### [Assignment]
Look through the records, and whenever a line includes the word "agent", copy it.

*** Opening of Exercise data ***

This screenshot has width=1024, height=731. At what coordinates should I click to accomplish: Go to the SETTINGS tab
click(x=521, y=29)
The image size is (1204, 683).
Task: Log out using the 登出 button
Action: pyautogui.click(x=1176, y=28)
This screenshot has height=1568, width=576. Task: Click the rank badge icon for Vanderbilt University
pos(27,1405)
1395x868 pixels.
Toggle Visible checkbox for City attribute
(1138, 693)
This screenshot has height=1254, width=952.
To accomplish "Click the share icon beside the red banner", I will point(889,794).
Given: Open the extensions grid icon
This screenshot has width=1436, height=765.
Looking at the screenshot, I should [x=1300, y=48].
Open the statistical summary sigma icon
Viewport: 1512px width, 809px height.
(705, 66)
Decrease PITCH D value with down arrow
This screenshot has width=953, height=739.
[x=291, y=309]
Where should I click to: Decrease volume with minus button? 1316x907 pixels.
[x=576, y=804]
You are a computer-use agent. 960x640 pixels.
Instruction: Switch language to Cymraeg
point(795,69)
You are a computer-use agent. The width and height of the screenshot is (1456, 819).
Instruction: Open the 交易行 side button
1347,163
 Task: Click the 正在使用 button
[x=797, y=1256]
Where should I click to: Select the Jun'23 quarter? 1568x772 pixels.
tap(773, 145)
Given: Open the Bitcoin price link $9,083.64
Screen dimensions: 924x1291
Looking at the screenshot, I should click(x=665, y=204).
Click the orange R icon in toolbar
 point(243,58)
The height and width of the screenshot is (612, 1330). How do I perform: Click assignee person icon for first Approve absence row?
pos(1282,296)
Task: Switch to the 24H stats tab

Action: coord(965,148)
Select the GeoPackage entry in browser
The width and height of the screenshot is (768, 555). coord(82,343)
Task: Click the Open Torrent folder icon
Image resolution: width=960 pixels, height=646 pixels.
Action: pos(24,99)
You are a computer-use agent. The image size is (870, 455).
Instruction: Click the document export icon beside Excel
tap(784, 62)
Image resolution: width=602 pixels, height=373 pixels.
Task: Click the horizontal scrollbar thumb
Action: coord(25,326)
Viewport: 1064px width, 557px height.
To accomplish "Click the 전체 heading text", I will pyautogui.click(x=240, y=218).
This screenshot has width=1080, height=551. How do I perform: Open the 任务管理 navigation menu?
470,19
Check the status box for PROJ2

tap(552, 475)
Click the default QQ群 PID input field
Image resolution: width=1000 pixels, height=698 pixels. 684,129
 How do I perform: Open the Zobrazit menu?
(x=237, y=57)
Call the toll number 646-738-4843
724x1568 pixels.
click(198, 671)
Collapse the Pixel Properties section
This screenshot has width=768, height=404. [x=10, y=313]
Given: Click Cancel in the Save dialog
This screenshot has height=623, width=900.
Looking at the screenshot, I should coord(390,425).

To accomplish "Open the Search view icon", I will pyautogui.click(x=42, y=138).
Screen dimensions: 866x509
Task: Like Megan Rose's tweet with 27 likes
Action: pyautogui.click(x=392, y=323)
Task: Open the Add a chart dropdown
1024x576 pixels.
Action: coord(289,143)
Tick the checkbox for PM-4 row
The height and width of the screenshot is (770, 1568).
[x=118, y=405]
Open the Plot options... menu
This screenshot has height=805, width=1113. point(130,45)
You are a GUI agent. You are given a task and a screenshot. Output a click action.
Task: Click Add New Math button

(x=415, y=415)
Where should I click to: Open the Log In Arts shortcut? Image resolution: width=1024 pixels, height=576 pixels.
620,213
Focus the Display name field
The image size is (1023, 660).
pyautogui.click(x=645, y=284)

*** Close of Exercise data ***

### [Final answer]
You are a computer-use agent. 960x640 pixels.
You are a computer-use agent. The width and height of the screenshot is (1456, 819).
You are a computer-use agent. The image size is (870, 455).
You are a GUI agent. You are given a task and a screenshot. Output a click action.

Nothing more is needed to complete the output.